# Work to complete:
- A) In the foaling thread, what were the two full-siblings born before Bonny's new filly?
- B) Continue the foaling thread from the end of its last post.

# Text segment:
§ §

# Foaling 2020...



## chandab (Jun 6, 2020)

Nasty weather last night, put out our power after midnight, and...
a tiny smoky black filly came out too. Bonny had the tiniest little smoky black filly. And, as far as I could see not a stitch of white on her, and looks to be dark eyes, not even baby blues, but with the wind, I just got her in the barn and left them for more bonding time out of the wind (windy and only about 55 above this morning). [I'll have to do the math, but I think this puts her at 320 days at the most.]
I haven't put up my 2020 foaling stats here this year. This is actually my second foal of the season, but the first came too early, about 3 weeks ago.
I have one or two more to go. Pictures later.


----------



## Taz (Jun 6, 2020)

Congratulations!! Can't wait for pictures


----------



## chandab (Jun 6, 2020)

They aren't great, as the little barn doesn't have power, and it's overcast and windy today, but here are a few dark pictures.


----------



## Taz (Jun 6, 2020)

Oh she's gorgeous!!!!! So tiny


----------



## Maryann at MiniV (Jun 6, 2020)

Awww! Dished head and nice length of neck! Look forward to seeing her after the Unfolding.


----------



## chandab (Jun 6, 2020)

Thank you. She's cute; and such a change from her full-siblings: first there was a smoky silver black colt, then a silver buckskin filly, now a smoky black. 
She's not quite as upright as her brother was, but a bit more upright than her sister. Such a nasty day to be born on, just windy now, but she may have already been through a rain/hail storm, or she came right after it was over, cause she was dry when I found her first thing this morning.

§ §

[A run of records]
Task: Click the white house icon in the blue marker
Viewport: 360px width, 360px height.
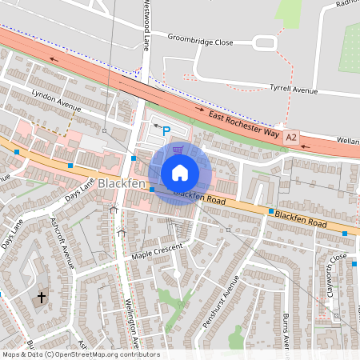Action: click(180, 173)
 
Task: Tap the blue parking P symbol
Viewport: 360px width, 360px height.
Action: click(166, 130)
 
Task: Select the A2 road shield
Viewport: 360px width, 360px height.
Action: click(290, 138)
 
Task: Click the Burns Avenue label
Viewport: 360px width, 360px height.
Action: click(286, 332)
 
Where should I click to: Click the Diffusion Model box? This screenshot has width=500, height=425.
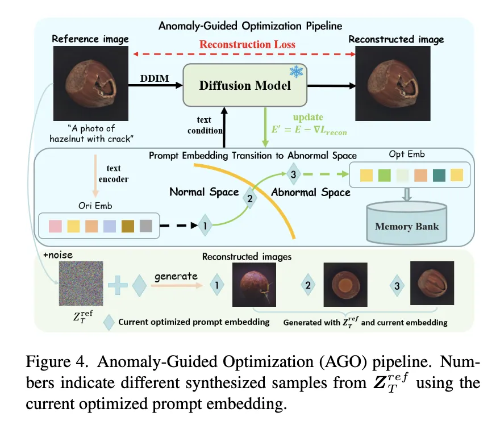click(245, 85)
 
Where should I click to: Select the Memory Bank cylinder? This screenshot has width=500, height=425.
click(406, 222)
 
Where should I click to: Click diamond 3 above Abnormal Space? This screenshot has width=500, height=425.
click(293, 175)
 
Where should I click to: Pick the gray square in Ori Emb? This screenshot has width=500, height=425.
click(146, 226)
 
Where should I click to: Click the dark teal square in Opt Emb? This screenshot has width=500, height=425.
click(439, 173)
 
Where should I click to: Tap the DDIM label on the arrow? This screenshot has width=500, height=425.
click(155, 78)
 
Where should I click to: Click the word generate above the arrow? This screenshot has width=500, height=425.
click(176, 276)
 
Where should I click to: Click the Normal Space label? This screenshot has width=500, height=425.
click(204, 192)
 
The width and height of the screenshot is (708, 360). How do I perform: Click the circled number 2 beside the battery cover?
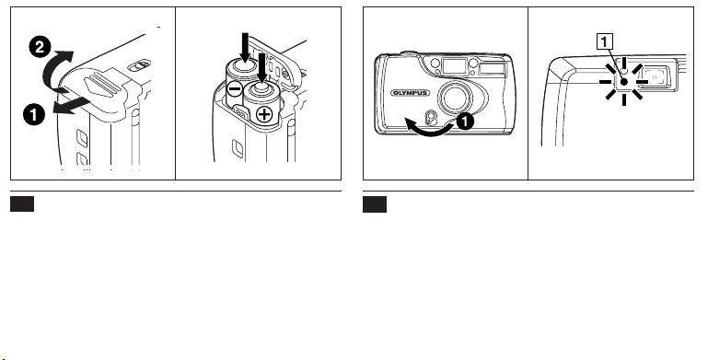(x=40, y=48)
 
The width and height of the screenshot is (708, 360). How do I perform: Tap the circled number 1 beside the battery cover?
(x=34, y=115)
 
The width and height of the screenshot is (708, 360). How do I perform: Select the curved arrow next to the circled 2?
(x=57, y=69)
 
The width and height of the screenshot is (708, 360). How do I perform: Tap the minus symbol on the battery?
(x=236, y=89)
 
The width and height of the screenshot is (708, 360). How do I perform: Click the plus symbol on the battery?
(x=264, y=115)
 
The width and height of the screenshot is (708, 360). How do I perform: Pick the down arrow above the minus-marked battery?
(x=245, y=48)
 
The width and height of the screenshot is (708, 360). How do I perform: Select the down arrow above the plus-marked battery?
(x=261, y=68)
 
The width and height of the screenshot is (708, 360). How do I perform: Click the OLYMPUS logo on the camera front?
(x=410, y=93)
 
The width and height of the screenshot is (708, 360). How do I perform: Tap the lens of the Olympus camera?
(x=455, y=98)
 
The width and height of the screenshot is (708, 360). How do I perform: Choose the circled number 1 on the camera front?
(x=466, y=122)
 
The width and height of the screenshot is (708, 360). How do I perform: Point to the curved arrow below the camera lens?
(x=429, y=128)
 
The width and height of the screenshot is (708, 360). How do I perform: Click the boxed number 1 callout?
(x=605, y=42)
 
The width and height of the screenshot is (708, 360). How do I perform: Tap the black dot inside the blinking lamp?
(x=624, y=82)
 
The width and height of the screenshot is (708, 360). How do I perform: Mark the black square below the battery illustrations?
(x=22, y=203)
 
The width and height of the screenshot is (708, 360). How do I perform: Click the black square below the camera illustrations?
(x=375, y=204)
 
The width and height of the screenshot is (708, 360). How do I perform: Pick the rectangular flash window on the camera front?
(x=493, y=68)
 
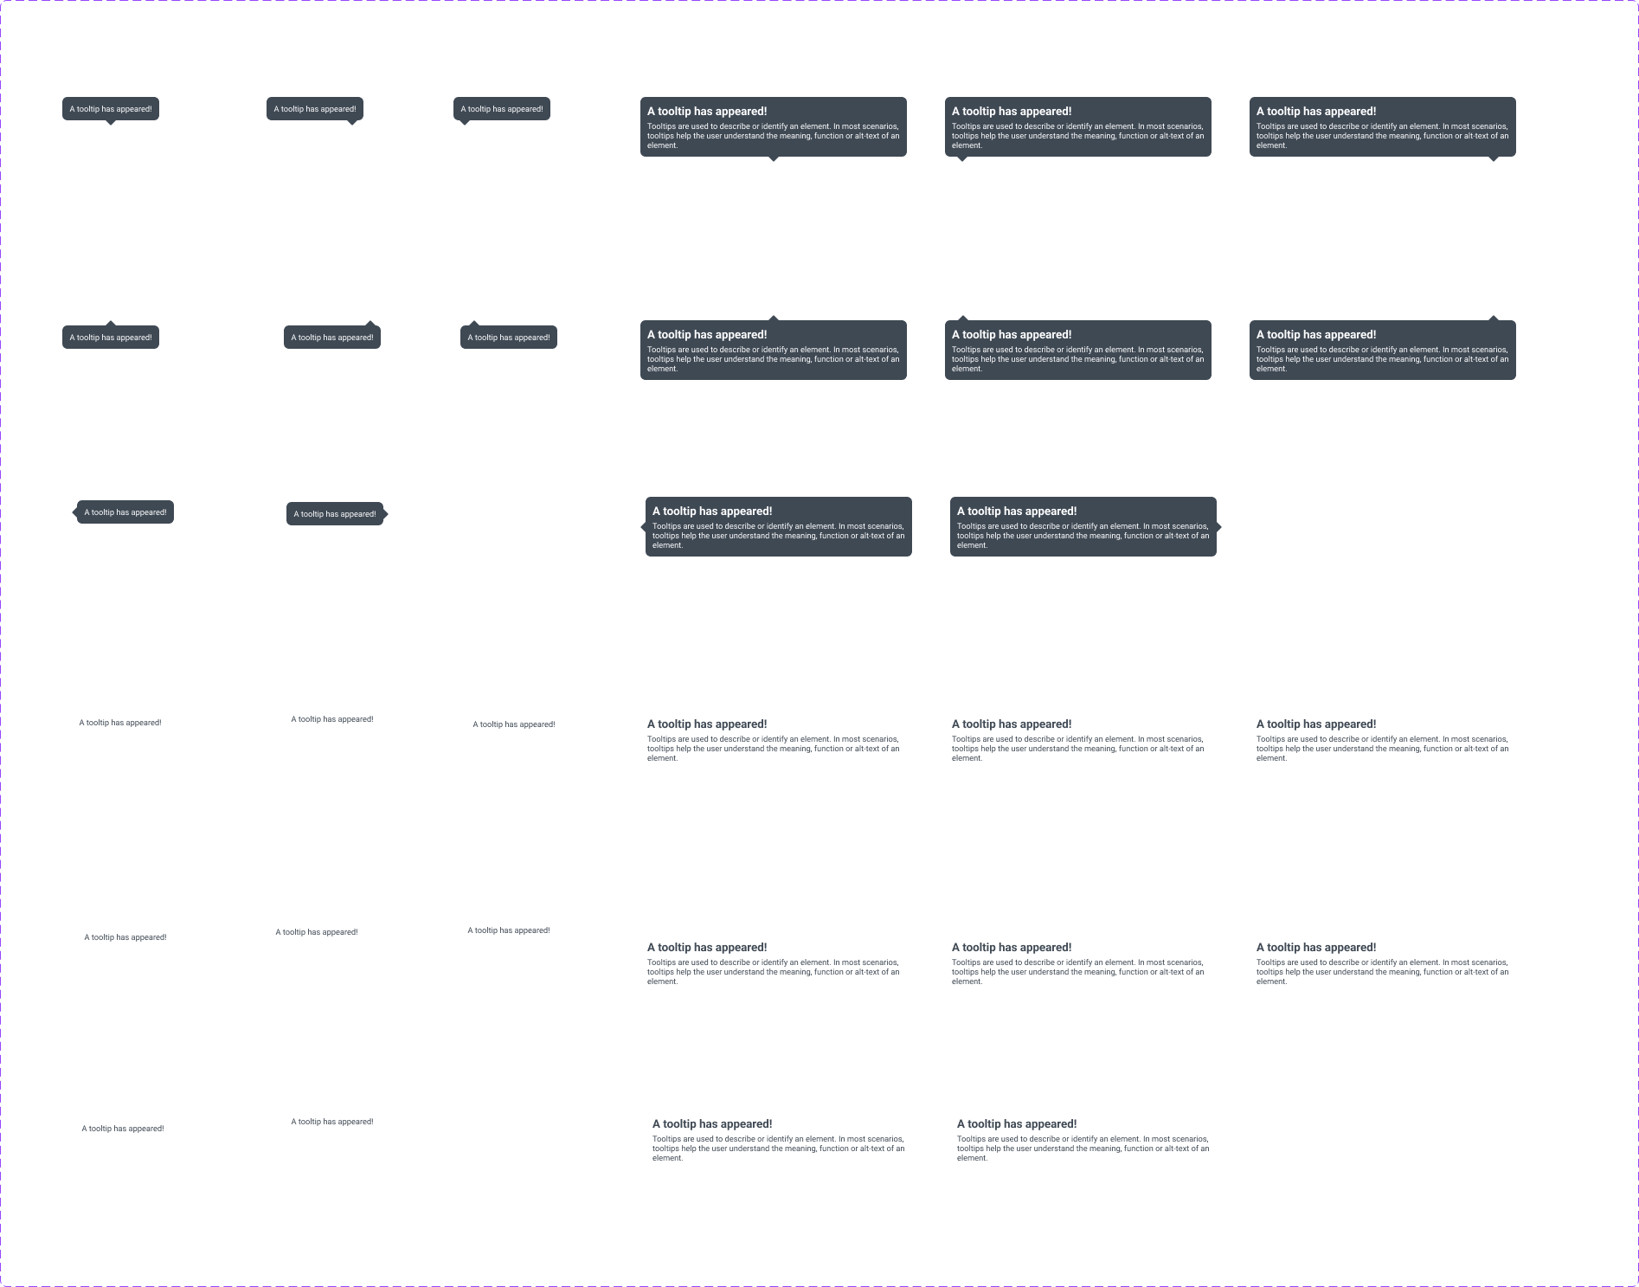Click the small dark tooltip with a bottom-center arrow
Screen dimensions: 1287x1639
coord(111,109)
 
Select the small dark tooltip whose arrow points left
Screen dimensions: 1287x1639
coord(125,512)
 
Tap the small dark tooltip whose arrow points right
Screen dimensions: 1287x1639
coord(335,514)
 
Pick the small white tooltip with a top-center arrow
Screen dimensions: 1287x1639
coord(125,937)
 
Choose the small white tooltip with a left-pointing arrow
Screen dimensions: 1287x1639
coord(123,1129)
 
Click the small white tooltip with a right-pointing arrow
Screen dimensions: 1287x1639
coord(332,1122)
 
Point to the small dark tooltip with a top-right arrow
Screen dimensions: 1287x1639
coord(332,338)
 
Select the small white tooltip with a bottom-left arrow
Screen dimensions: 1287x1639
coord(514,724)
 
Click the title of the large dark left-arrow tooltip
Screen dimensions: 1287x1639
coord(712,512)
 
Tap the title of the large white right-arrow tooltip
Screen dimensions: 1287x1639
coord(1017,1124)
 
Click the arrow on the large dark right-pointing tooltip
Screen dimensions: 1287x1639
coord(1218,526)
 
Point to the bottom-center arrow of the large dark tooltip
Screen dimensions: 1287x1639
coord(774,158)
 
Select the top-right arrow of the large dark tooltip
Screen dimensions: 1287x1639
coord(1493,319)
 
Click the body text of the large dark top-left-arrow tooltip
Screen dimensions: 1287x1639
coord(1077,359)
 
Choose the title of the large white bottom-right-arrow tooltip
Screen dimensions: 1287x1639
coord(1316,724)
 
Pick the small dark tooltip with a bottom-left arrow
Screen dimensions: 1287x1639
coord(502,109)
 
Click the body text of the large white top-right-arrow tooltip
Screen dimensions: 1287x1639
coord(1382,972)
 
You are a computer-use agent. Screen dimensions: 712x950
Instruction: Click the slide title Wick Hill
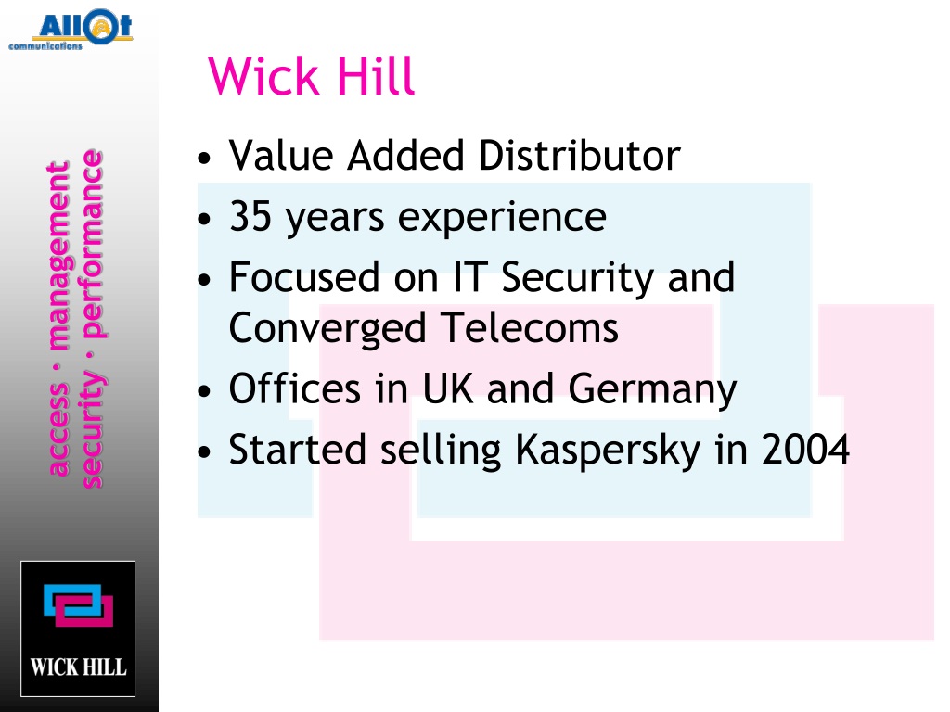tap(312, 77)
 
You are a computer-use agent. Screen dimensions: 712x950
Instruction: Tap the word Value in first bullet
tap(281, 156)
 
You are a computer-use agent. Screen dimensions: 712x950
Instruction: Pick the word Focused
tap(304, 278)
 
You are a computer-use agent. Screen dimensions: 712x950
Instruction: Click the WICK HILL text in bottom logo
tap(78, 667)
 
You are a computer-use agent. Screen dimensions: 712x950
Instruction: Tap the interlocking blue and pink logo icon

§ §

# Answers to the exercise:
- A) A smoky silver black colt and a silver buckskin filly.

- B)
----------



## chandab (Jun 6, 2020)

Ok, used a foaling date calculator, and from earliest turn out she is 313 days. From the day I saw Topper pursuing her she is only 306 days.


----------



## MerMaeve (Jun 6, 2020)

Aww so cute and fragile looking!


----------



## Maryann at MiniV (Jun 6, 2020)

What's the Old Horseman's Saying? Look at them at 3 days, 3 months, and then 3 years?


----------



## Kristin (Jun 7, 2020)

Beautiful little girl!!


----------



## Pitter Patter (Jun 7, 2020)

What a little beauty! Congratulations!


----------



## Holly Chisholm (Jun 8, 2020)

ADORABLE!!!!!!! Congrats!!!!!!


----------



## chandab (Jun 14, 2020)

A couple pictures of Rain from today, she's 8 days old. We've had icky weather, so they've mostly been in the stall this past week.


----------



## Taz (Jun 15, 2020)




----------



## chandab (Jun 17, 2020)

And, Tana foaled last night, looks like she has a mini-me colt, as he appears to be the same color as she is: 
I didn't think it was any more chilly this morning then when Bonny foaled, but this little guy was shivery, so I blanketed him (forgot I had the camera with me, until after I blanketed).


----------



## Jodie (Jun 17, 2020)

So adorable! Congratulations!


----------



## Taz (Jun 17, 2020)

Congratulations!! He's adorable!!!!!!


----------



## MerMaeve (Jun 17, 2020)

Awww, so cute! Congrats! What's your secret for actually having the babies? I think @Taz, @Pitter Patter, and @Kristin need to know.....


----------



## Kristin (Jun 17, 2020)

I agree MerMaeve!! We need help!!


----------



## chandab (Jun 17, 2020)

Well, I kind of knew when they were bred, since they've been here for their whole lives, and even though I pasture bred, I only turned the stallion out for one month wit the girls. We did lose one, she came too early to be viable; and we have one maybe to go, she doesn't look pregnant, but if she took the last day out with the stallion, I still have several weeks of mare stare to go.


----------



## Pitter Patter (Jun 17, 2020)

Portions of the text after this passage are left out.